E N C U L T U R A T I O N:
A Journal of Rhetoric, Writing and Culture
http://enculturation.gmu.edu
ISSN: 1525-3120
Call for Papers
Special Issue

Rhetoric/Composition: Intersections/Impasses/Differends

The editors of Enculturation seek papers for a special issue on "rhetoric
and composition." The turn toward rhetoric has been credited with the
creation of composition studies as a discipline. Indeed, those on the
rhetoric side of the rhet/comp slash might argue that without rhetoric,
most of the gains composition has made in the past 20 years would have
been impossible. The editors of this special issue are interested in
articles that explore the nature of this relationship represented by the
slash. While in the 80s our journals and conferences discussed rhetorical
issues and their function as composition's disciplinary basis, our focus
has shifted, most often in the direction of cultural studies. What is at
stake in this shift?

Papers may address but are not limited to the topics and questions below:

* History of the relationship between rhetoric and composition. What have
been the points of contact and conflict between rhetoric and composition
studies? Between rhetoricians and compositionists? How are these points of
contact and conflict situated vis-a-vis modernist and postmodernist
rhetorics? What role have institutional and departmental missions played
in creating these points of contact and conflict? How has the slash
between rhet/comp come to be and to mean?
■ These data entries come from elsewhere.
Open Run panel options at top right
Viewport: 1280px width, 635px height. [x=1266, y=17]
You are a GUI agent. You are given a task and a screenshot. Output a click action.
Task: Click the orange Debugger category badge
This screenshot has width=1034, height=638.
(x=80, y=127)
* Composition studies as a rhetorical activity. How does this practice of
composition invite power/politics, gender issues, psychoanalytics, subject
formation, economics, religious teachings, and educational paradigms (and
the theories and ideologies that inform them) into the writing classroom?
How do resulting discussions and the papers they elicit change the purpose
and goals of the writing classroom? How might different
pedagogies--ranging from service learning to teaching for social
change--affect the conceptualization and practice of composition as
rhetorical activity?

* The future relationship between rhetoric and composition studies. How
will the shift to visual rhetorics and electronic technologies affect this
relationship? What role will further (continued? additional?) linking
across disciplinary boundaries and border crossings play in terms of
composition as a discipline (as distinct from or allied with cultural
studies, media studies, etc)? Will the slash between rhet/comp persist?
Will one member of the pair disappear? How and why? In what ways might
composition re-connect with rhetoric? What might the possible outcomes be?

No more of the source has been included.